WORK TO DO:
Reproduce the following data verbatim, line for line, without any alteration.

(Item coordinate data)
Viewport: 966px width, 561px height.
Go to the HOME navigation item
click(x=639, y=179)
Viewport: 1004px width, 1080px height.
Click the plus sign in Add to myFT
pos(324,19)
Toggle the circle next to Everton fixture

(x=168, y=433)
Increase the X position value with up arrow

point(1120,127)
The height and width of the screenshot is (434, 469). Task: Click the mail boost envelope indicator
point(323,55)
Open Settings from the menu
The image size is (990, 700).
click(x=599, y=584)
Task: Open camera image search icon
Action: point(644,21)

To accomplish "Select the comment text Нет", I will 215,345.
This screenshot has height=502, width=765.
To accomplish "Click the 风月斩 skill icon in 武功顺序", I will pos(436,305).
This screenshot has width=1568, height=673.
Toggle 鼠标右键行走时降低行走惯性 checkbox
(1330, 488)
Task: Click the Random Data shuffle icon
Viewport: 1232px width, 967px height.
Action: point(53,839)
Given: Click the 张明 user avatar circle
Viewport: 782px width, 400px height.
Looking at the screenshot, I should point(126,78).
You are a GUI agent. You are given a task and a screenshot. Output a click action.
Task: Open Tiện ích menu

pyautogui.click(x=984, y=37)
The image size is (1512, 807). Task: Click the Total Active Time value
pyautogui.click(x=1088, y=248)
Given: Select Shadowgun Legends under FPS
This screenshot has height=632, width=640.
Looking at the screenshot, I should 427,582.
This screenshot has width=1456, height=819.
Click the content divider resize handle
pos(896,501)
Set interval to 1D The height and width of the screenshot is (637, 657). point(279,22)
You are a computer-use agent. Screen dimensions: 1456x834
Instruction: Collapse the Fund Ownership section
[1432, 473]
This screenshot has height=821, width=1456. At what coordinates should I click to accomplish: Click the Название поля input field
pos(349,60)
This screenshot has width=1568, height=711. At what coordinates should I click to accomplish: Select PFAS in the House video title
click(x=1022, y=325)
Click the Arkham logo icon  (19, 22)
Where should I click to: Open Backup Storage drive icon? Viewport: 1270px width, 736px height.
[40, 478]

EXERCISE RESPONSE:
Viewport: 966px width, 561px height.
Go to the HOME navigation item
click(x=639, y=179)
Viewport: 1004px width, 1080px height.
Click the plus sign in Add to myFT
pos(324,19)
Toggle the circle next to Everton fixture

(x=168, y=433)
Increase the X position value with up arrow

point(1120,127)
The height and width of the screenshot is (434, 469). Task: Click the mail boost envelope indicator
point(323,55)
Open Settings from the menu
The image size is (990, 700).
click(x=599, y=584)
Task: Open camera image search icon
Action: point(644,21)

To accomplish "Select the comment text Нет", I will 215,345.
This screenshot has height=502, width=765.
To accomplish "Click the 风月斩 skill icon in 武功顺序", I will pos(436,305).
This screenshot has width=1568, height=673.
Toggle 鼠标右键行走时降低行走惯性 checkbox
(1330, 488)
Task: Click the Random Data shuffle icon
Viewport: 1232px width, 967px height.
Action: point(53,839)
Given: Click the 张明 user avatar circle
Viewport: 782px width, 400px height.
Looking at the screenshot, I should point(126,78).
You are a GUI agent. You are given a task and a screenshot. Output a click action.
Task: Open Tiện ích menu

pyautogui.click(x=984, y=37)
The image size is (1512, 807). Task: Click the Total Active Time value
pyautogui.click(x=1088, y=248)
Given: Select Shadowgun Legends under FPS
This screenshot has height=632, width=640.
Looking at the screenshot, I should 427,582.
This screenshot has width=1456, height=819.
Click the content divider resize handle
pos(896,501)
Set interval to 1D The height and width of the screenshot is (637, 657). point(279,22)
You are a computer-use agent. Screen dimensions: 1456x834
Instruction: Collapse the Fund Ownership section
[1432, 473]
This screenshot has height=821, width=1456. At what coordinates should I click to accomplish: Click the Название поля input field
pos(349,60)
This screenshot has width=1568, height=711. At what coordinates should I click to accomplish: Select PFAS in the House video title
click(x=1022, y=325)
Click the Arkham logo icon  (19, 22)
Where should I click to: Open Backup Storage drive icon? Viewport: 1270px width, 736px height.
[40, 478]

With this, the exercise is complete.